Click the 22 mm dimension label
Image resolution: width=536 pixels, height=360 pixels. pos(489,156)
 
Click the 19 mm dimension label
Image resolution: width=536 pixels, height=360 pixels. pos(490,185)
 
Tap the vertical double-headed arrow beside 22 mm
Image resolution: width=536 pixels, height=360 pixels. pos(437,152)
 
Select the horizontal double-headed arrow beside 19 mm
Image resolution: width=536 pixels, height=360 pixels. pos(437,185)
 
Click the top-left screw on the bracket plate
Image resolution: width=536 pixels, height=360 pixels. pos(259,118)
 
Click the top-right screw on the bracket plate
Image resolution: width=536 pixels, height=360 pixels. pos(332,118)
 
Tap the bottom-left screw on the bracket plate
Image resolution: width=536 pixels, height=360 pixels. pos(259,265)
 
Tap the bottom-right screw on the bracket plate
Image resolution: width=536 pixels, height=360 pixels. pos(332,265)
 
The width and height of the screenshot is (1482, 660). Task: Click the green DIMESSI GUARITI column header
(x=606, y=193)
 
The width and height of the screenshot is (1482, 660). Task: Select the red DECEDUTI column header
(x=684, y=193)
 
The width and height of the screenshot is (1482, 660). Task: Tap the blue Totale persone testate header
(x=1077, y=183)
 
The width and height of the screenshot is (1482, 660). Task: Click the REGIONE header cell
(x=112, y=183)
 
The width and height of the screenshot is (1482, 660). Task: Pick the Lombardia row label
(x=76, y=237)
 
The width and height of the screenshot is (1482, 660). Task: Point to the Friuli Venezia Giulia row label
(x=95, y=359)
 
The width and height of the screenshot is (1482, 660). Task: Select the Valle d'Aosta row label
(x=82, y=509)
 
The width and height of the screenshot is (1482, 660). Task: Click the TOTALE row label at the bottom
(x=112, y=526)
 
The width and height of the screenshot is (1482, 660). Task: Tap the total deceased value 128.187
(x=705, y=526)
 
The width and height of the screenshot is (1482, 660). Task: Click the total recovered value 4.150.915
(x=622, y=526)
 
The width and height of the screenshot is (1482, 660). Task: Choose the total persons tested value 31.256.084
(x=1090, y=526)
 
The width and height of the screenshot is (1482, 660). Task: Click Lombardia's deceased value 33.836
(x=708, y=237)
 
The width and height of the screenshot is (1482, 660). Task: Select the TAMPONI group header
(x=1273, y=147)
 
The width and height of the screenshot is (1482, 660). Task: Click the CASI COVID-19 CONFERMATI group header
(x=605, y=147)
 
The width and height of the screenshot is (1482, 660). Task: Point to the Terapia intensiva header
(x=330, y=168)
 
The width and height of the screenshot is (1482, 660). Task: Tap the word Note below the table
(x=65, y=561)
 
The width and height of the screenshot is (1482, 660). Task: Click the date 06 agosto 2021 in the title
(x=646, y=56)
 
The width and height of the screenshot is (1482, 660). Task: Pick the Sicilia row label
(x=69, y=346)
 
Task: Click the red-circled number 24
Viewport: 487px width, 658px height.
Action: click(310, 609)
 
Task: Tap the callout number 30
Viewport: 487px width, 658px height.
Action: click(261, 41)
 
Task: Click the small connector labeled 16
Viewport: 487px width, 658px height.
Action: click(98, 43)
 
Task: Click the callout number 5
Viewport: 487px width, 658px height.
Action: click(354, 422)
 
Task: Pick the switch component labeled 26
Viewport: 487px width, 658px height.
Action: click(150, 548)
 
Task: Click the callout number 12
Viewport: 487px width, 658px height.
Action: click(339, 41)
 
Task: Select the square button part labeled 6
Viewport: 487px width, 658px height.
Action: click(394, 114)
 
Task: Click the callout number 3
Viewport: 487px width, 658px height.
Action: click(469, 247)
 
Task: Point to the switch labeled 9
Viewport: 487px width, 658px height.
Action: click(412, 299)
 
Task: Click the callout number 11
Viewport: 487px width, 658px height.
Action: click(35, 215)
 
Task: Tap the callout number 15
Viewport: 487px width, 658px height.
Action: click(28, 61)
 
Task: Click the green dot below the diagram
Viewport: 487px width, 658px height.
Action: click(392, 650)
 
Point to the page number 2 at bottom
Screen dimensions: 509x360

DIRECTIONS: Starting at the line that contains "Task: Tap the callout number 15" and ending with the last line of the listing, write those lines out again, swapping "green dot" for "red dot" and keeping everything else the same.

CORRECT RESPONSE:
Task: Tap the callout number 15
Viewport: 487px width, 658px height.
Action: click(28, 61)
 
Task: Click the red dot below the diagram
Viewport: 487px width, 658px height.
Action: click(392, 650)
 
Point to the page number 2 at bottom
Screen dimensions: 509x360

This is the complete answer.